Requiem for an industry

A book you all might want to own.

From the day Barack Obama announced his candidacy to the moment he took the oath of office, the mainstream media fawned over him like love-struck school girls. Even worse, this time they went beyond media bias to media activism, says CBS veteran and #1 bestselling author Bernard Goldberg.

In his most provocative book yet, A Slobbering Love Affair, Goldberg shows how the mainstream media’s hopelessly one-sided coverage of President Obama has shredded America’s trust in journalism and endangered our free society.

The nation’s orator

Here we go with the inaugural address, spotlighting passages that are overwritten:

Forty-four Americans have now taken the presidential oath. The words have been spoken during rising tides of prosperity and the still waters of peace.

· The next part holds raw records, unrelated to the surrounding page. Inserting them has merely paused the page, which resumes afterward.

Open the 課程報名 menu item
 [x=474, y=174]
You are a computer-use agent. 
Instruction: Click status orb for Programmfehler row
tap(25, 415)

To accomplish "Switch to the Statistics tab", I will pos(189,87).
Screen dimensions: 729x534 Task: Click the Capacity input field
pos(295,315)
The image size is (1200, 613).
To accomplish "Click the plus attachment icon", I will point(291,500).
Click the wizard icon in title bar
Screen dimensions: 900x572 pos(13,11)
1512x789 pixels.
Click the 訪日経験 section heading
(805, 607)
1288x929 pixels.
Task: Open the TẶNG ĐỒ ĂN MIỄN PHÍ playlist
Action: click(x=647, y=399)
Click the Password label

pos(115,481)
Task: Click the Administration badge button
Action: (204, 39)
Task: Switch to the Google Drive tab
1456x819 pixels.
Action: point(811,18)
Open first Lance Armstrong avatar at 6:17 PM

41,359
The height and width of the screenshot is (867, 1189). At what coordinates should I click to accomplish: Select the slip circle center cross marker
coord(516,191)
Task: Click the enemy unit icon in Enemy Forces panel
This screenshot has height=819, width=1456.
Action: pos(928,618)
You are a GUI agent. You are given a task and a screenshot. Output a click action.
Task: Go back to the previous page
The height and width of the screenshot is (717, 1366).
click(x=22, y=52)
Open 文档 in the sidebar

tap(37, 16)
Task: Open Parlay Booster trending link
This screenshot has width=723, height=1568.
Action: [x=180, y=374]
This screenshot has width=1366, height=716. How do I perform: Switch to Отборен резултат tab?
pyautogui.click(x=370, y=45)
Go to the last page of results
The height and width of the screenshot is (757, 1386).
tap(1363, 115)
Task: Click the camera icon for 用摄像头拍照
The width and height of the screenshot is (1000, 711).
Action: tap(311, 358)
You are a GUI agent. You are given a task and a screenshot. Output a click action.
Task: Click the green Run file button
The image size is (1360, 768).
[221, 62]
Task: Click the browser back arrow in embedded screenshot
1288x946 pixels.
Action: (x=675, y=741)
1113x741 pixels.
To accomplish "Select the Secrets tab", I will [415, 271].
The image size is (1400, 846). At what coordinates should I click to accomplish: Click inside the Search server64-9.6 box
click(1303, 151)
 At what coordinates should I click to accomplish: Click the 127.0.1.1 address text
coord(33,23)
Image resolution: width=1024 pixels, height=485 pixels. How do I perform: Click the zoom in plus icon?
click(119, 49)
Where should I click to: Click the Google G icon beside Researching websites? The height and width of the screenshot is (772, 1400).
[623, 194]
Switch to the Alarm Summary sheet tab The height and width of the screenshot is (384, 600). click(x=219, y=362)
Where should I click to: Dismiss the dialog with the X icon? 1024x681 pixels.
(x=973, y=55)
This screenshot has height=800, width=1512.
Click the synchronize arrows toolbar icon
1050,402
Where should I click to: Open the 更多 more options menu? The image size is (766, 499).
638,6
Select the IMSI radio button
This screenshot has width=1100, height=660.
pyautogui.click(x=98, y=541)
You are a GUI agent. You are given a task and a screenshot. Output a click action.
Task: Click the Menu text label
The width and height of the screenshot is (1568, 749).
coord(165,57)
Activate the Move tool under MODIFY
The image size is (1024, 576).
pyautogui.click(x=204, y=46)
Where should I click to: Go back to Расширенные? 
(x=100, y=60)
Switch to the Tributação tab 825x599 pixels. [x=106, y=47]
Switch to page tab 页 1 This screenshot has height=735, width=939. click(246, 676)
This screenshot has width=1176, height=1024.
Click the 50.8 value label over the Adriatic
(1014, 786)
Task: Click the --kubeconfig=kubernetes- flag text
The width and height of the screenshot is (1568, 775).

Come on.  This is schoolboy stuff.  So is this:

Yet, every so often the oath is taken amidst gathering clouds and raging storms.

I’m offended.

At these moments, America has carried on not simply because of the skill or vision of those in high office, but because We the People have remained faithful to the ideals of our forbearers, and true to our founding documents.

Ditto.

More to come . . .

Something there is that doesn’t like an inauguration

For a thoughtful assessment, this commentary got off to a fatuous start? I think so.

Obama’s inauguration was just the kind of event that might inspire genuine poetry: it was that rare moment when the public intersected with the private for good instead of evil.

It’s about the dumbbell poem read at the grand event by Yalie Elizabeth Alexander, who is black, says Adam Kirsch in The New Republic blog, “The Plank.”  She is?  Could have fooled me.

Her best poems–especially in her first, reputation-making book, The Venus Hottentot–do not accept that there is an antagonism between African-American “folk” culture and “high” culture.

Reminds me of the woman sitting next to Winston Churchill at dinner who said she had decided to accept the universe.  “By God, you’d better,” fumed Winnie.  But this woman would rather not, apparently.

Kirsch likes her, but she

suffers . . . from excessive self-consciousness about her role as spokesman and example. As she writes in “Ars Poetica #92: Marcus Garvey on Elocution”:

To realize I was trained for this,

Expected to speak out, to speak well.

To realize, my family believed

I would have words for others.

Go, girl, they said, as families do.  But why is she so pedestrian about it?

This is the problem.  Wordsworth and friends walked away from the oh-so-poetic and found beauty in everyday matters, like daffodils and skylarks.  But this lady reads like a telegram.

Kirsch says her weakness lies in her “consciousness of obligation,” in her “poetic superego” that

leads her to affirm piously, rather than question or challenge. This weakness is precisely what made her a perfect, an all too perfect, choice for inaugural poet.

She’s ceremonial, period, producing “inspirational banalities”:

Indeed, in “Ars Poetica #1,002: Rally,” published in 2005 when Barack Obama was still just a first-year Senator from Illinois, she already imagines herself lecturing a crowd . . .

I dreamed a pronouncement

about poetry and peace.

“People are violent,”

I said through the megaphone

on the quintessentially

frigid Saturday

to the rabble stretching

all the way up First.

What, no irony?  Does she really want to go that far, with that people-are-violent stuff?

But Kirsch has choice words for her 1/20/09 offering:

This poem, written for a book and not for an inauguration, is already public in the worst sense–inauthentic, bureaucratic, rhetorical. So it was no surprise to hear Alexander begin her poem today with a cliché (“Each day we go about our business”), before going on to tell the nation “I know there’s something better down the road”; and pose the knotty question, “What if the mightiest word is ‘love’?”; and conclude with a classic instance of elegant variation: “on the brink, on the brim, on the cusp.”  The poem’s argument was as hard to remember as its language; it dissolved at once into the circumambient solemnity.

Knotty question, yes.  Kirsch is too kind, handling her as someone with something to say, trapped by a situation:

Alexander has reminded us of what Angelou’s, Williams’s, and even Robert Frost’s inauguration poems already proved: that the poet’s place is not on the platform but in the crowd, that she should speak not for the people but to them.

I’d say, rather, that she exposed herself, as her fellow poets expose themselves in today’s poetry-society readings coast to coast probably but definitely in Chicago, celebrating the everyday in terms that require little imagination and less cerebration.